Attachment based Family Therapy
Despite the importance of supporting adolescent developmental needs such as individuation, autonomy and identity, parents continue to be a vital presence in young people's lives. A growing body of evidence indicates that family based therapies may be the most effective intervention for many of the typical problems that adolescents experience, such as running away, depression and attempted suicide, truancy and school refusal, substance abuse, adolescent violence and many delinquent behaviours.
Adolescents learn invaluable skills of emotional regulation, communication and problem solving skills. With practice, parents can temporarily put their own emotional reactions on hold, allowing them to be mindful about their teens’ feelings, thoughts and attachment needs. As a result, parents are better positioned to respond to their teen with sensitivity, promoting a safe haven and secure base and engendering a shared partnership that supports adolescent autonomy.

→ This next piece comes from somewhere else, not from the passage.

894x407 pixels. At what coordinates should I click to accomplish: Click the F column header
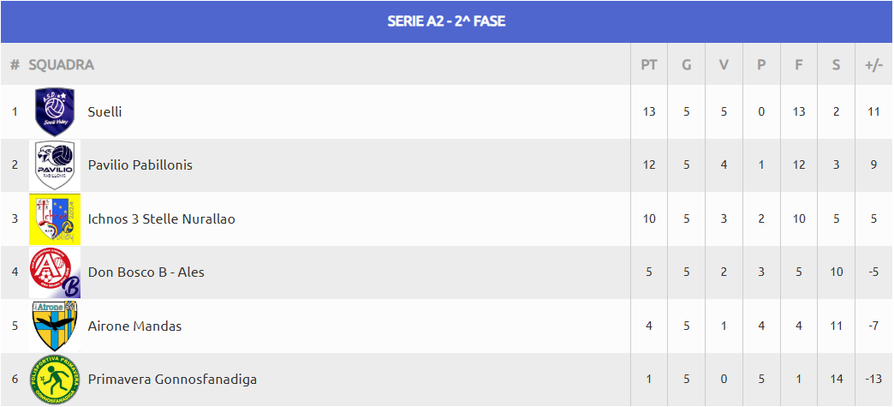pyautogui.click(x=799, y=64)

Attachment based treatment for parents produces significant reductions in adolescent’s attachment anxiety, attachment avoidance and affect dysregulation, and in turn these changes predict decreases in levels of problem behaviour.
Attachment Based Family Therapy (ABFT) is an evidenced based approach specifically designed to target family and individual processes associated with adolescence. It is an emotion focused therapy model that aims to repair interpersonal ruptures and rebuild an emotionally protective, secure-based parent-child relationship.

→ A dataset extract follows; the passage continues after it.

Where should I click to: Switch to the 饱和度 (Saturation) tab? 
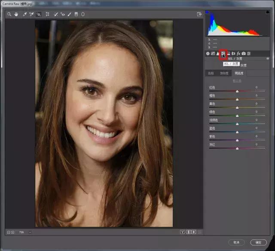coord(224,73)
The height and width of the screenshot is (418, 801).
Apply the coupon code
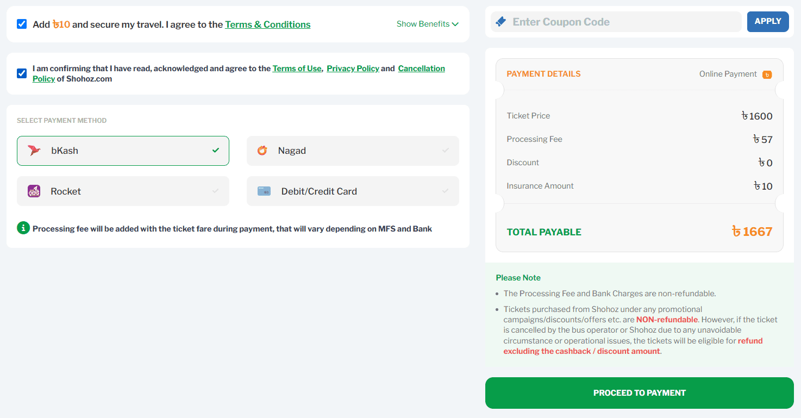click(x=768, y=22)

The central premise of attachment theory is that children have a basic evolutionary instinct to seek out parents for care and protection. When children do not have a secure base and do not feel that parents are sensitive and available, they are substantially at a greater risk for having negative developmental outcomes. The challenge of preserving attachment during adolescence becomes compounded with their emerging desire for independence and autonomy.